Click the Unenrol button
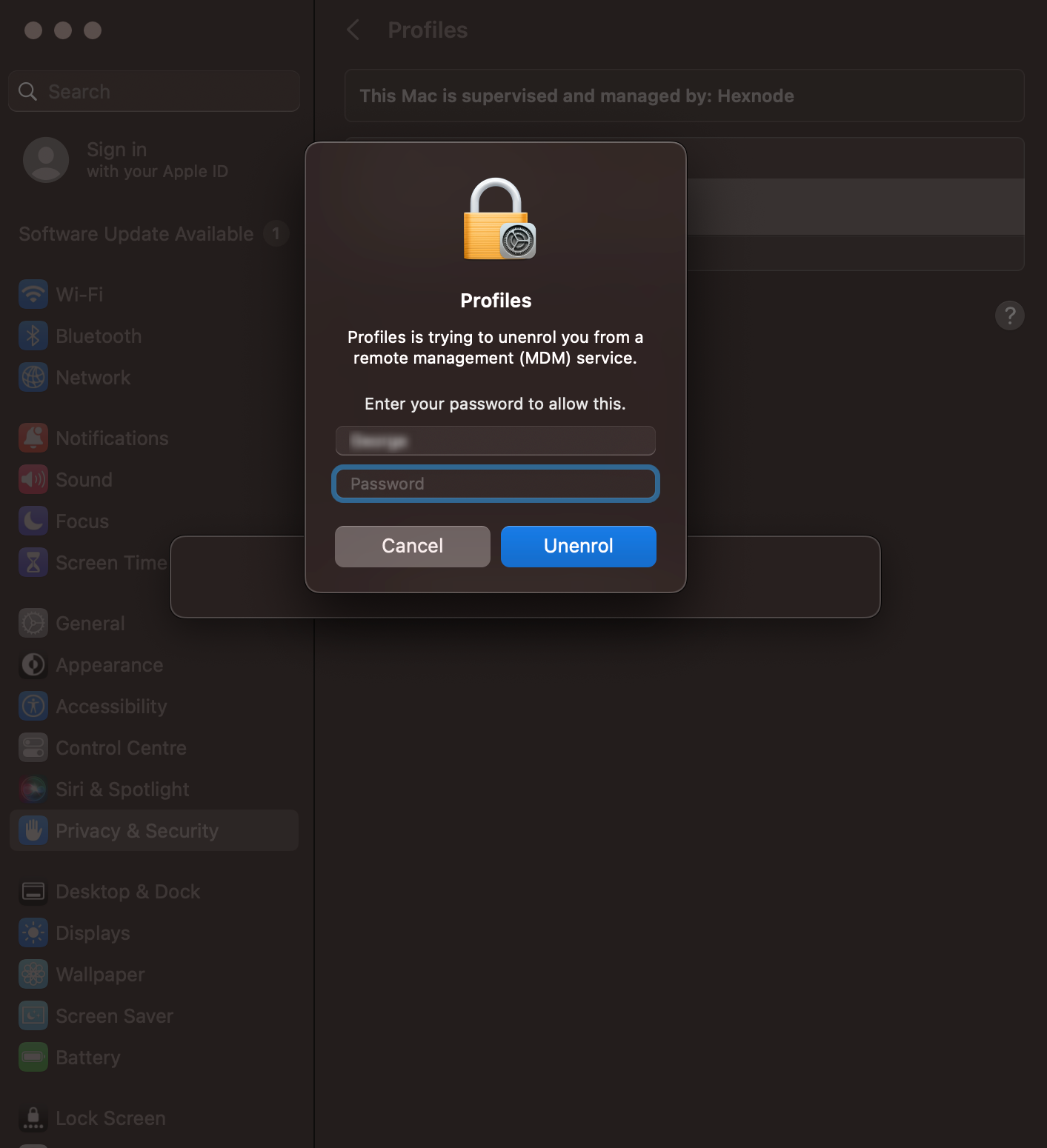 coord(579,547)
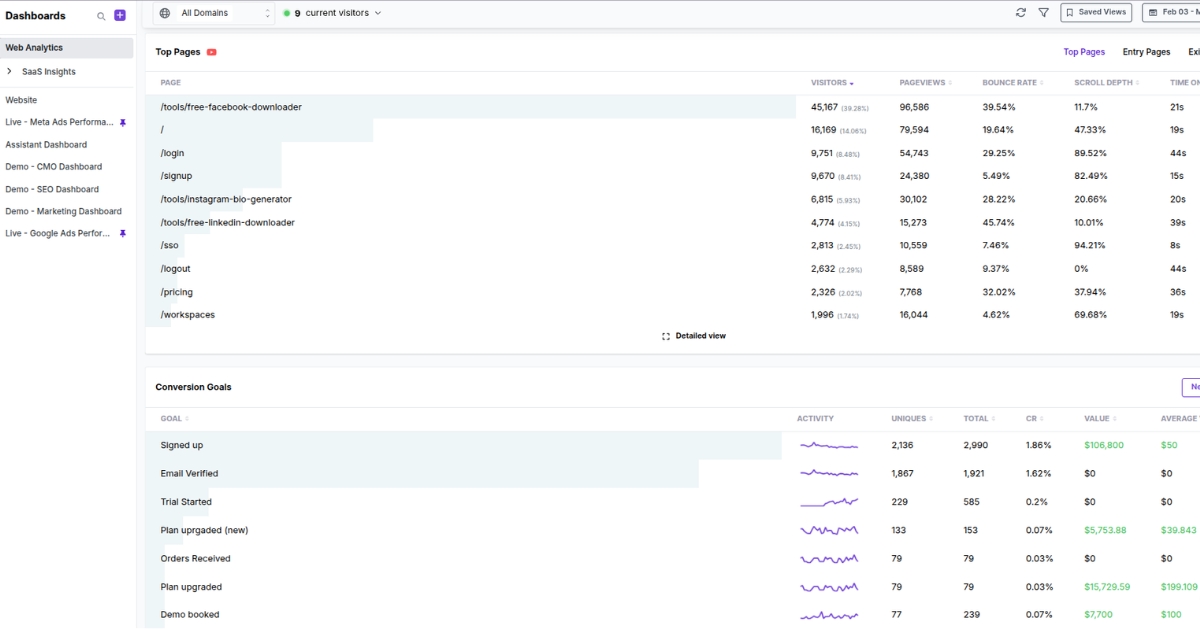
Task: Unpin Live - Google Ads Performance dashboard
Action: [x=123, y=233]
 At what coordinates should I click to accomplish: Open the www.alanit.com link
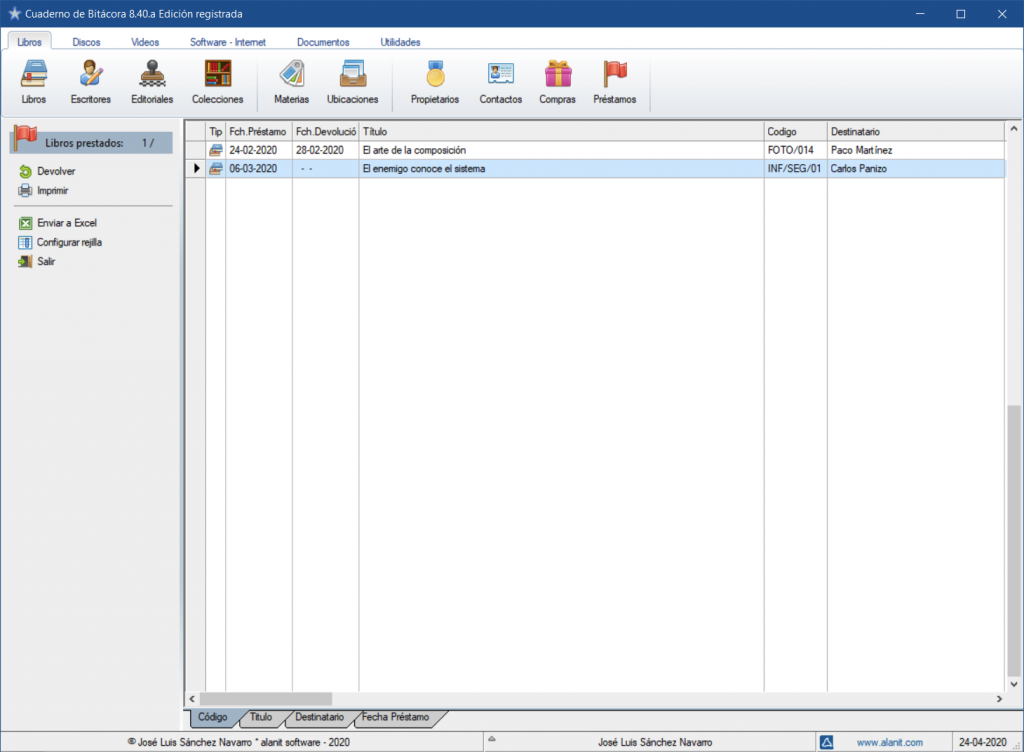click(x=889, y=742)
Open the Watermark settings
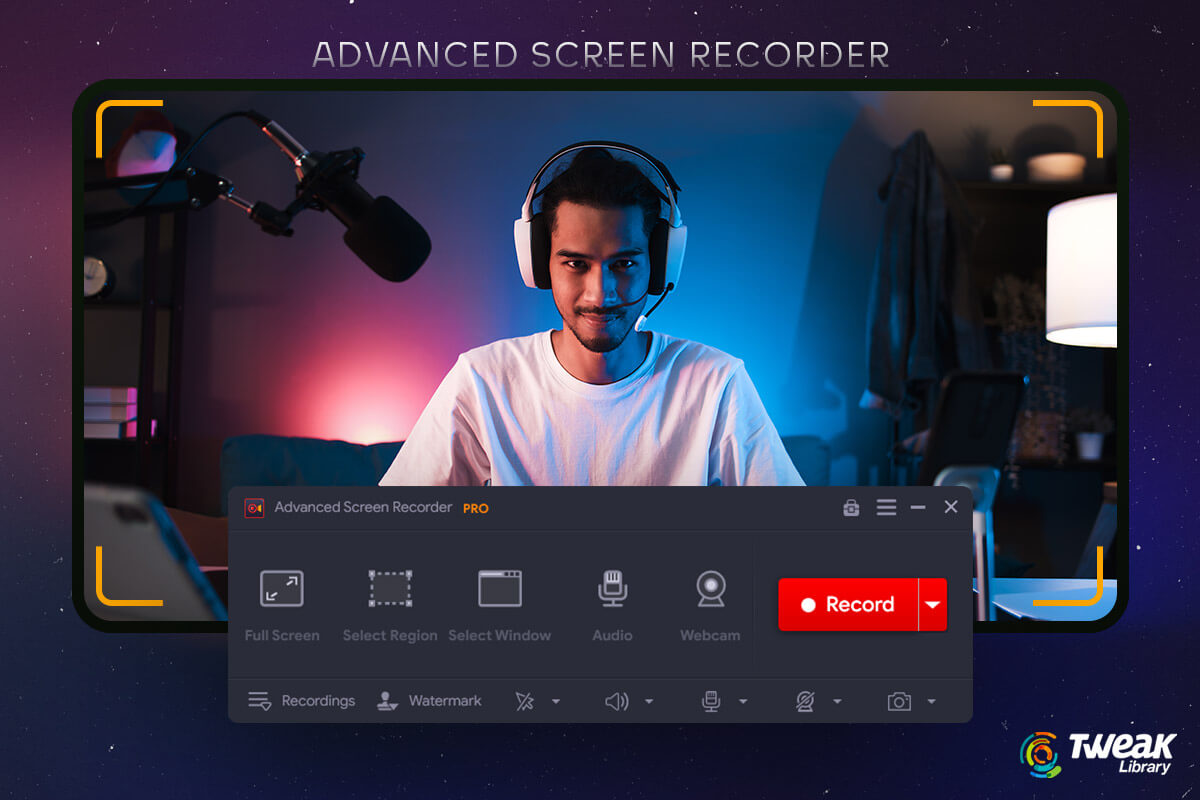The width and height of the screenshot is (1200, 800). [430, 700]
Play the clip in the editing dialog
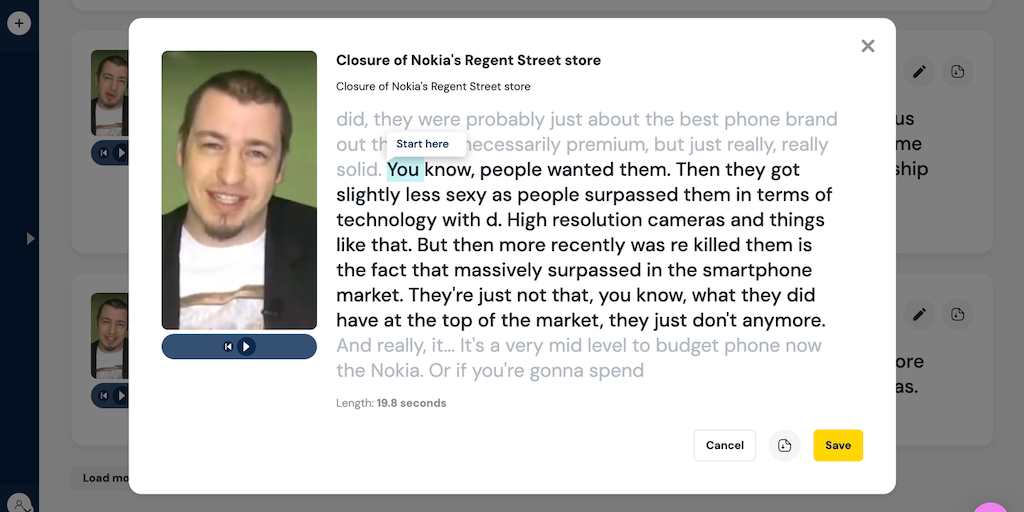Screen dimensions: 1024x512 pyautogui.click(x=247, y=346)
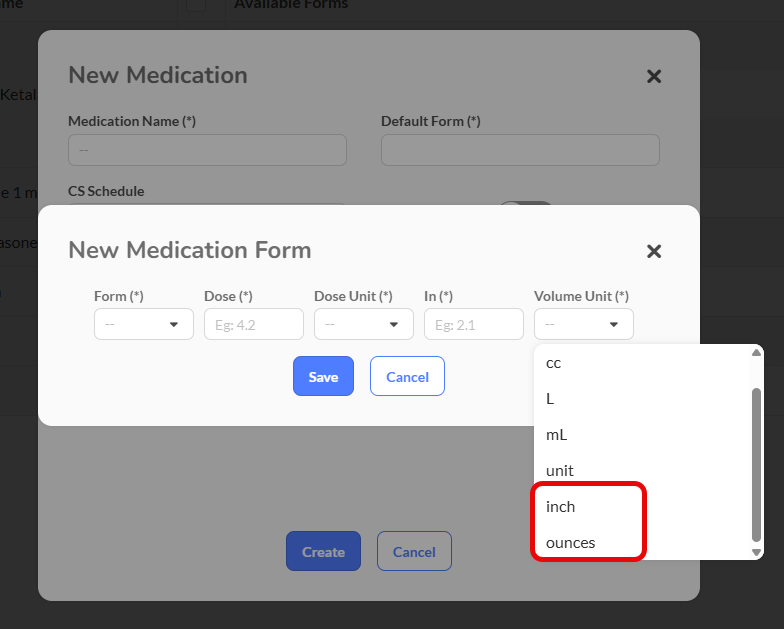Cancel the New Medication Form
Viewport: 784px width, 629px height.
click(407, 376)
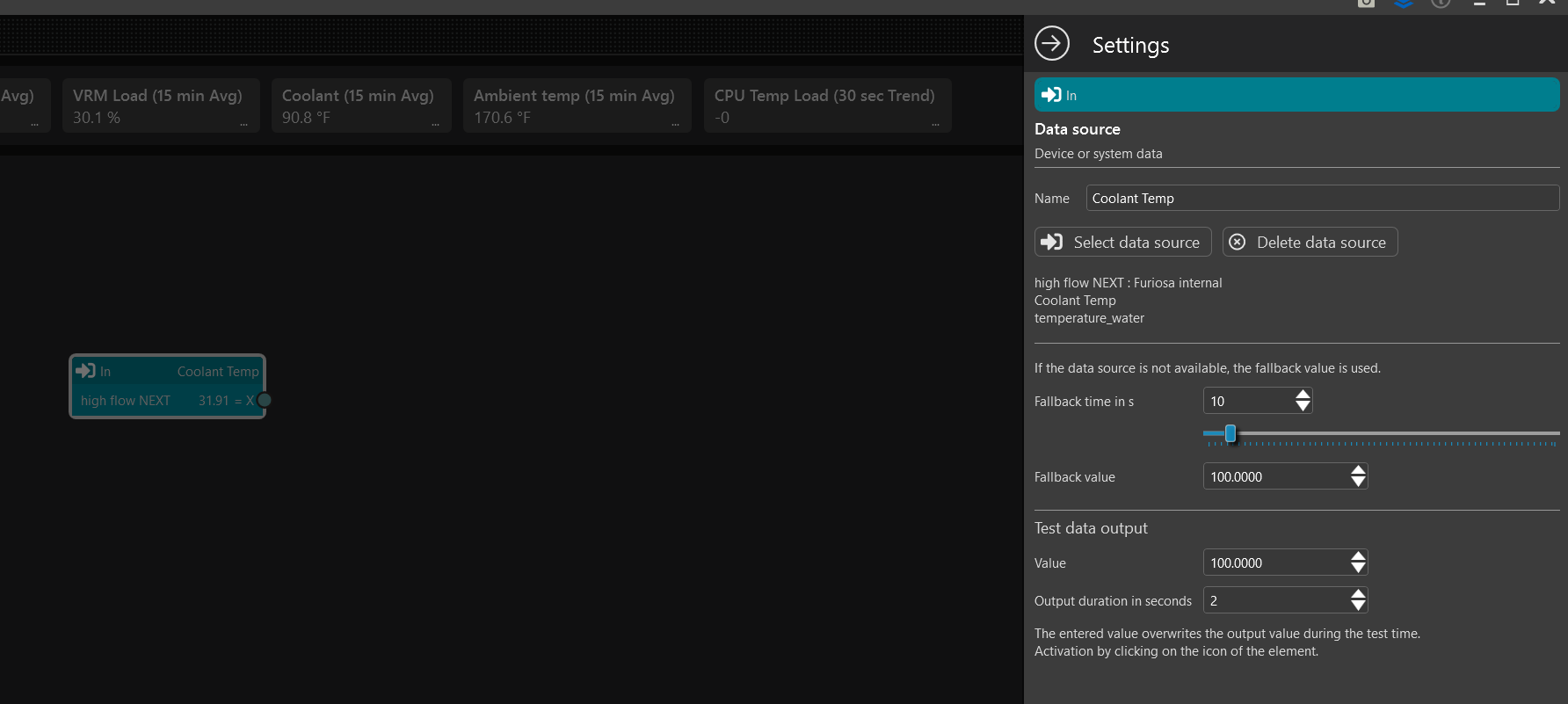
Task: Open the ellipsis menu on the Ambient temp tile
Action: click(675, 125)
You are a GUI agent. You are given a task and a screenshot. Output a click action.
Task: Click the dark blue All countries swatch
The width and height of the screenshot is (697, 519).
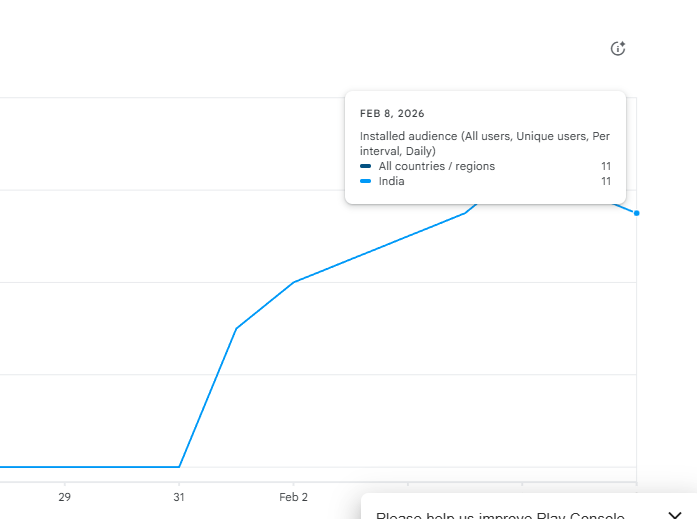coord(365,166)
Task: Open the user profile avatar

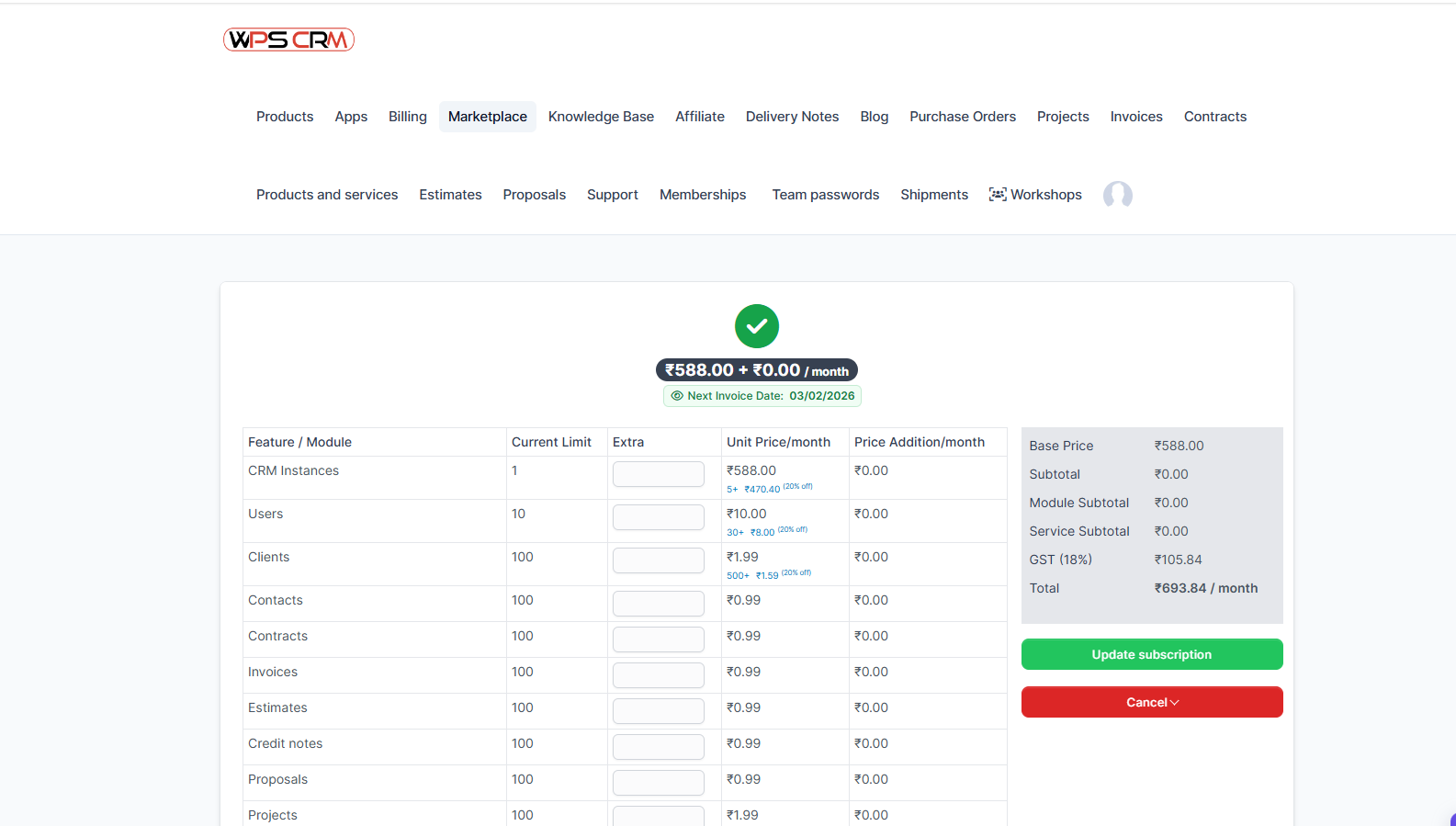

——

## The task
The required answer is an exact copy of the lines from the one containing "At what coordinates" through the last line of the material, with the pictures removed.

## Solved exercise
 At what coordinates should I click to accomplish: Open the www.alanit.com link
click(x=889, y=742)
Open the Watermark settings
The width and height of the screenshot is (1200, 800). [430, 700]
Play the clip in the editing dialog
Screen dimensions: 1024x512 pyautogui.click(x=247, y=346)
Cancel the New Medication Form
Viewport: 784px width, 629px height.
click(407, 376)
Task: Open the ellipsis menu on the Ambient temp tile
Action: click(675, 125)
You are a GUI agent. You are given a task and a screenshot. Output a click action.
Task: Click the dark blue All countries swatch
The width and height of the screenshot is (697, 519).
coord(365,166)
Task: Open the user profile avatar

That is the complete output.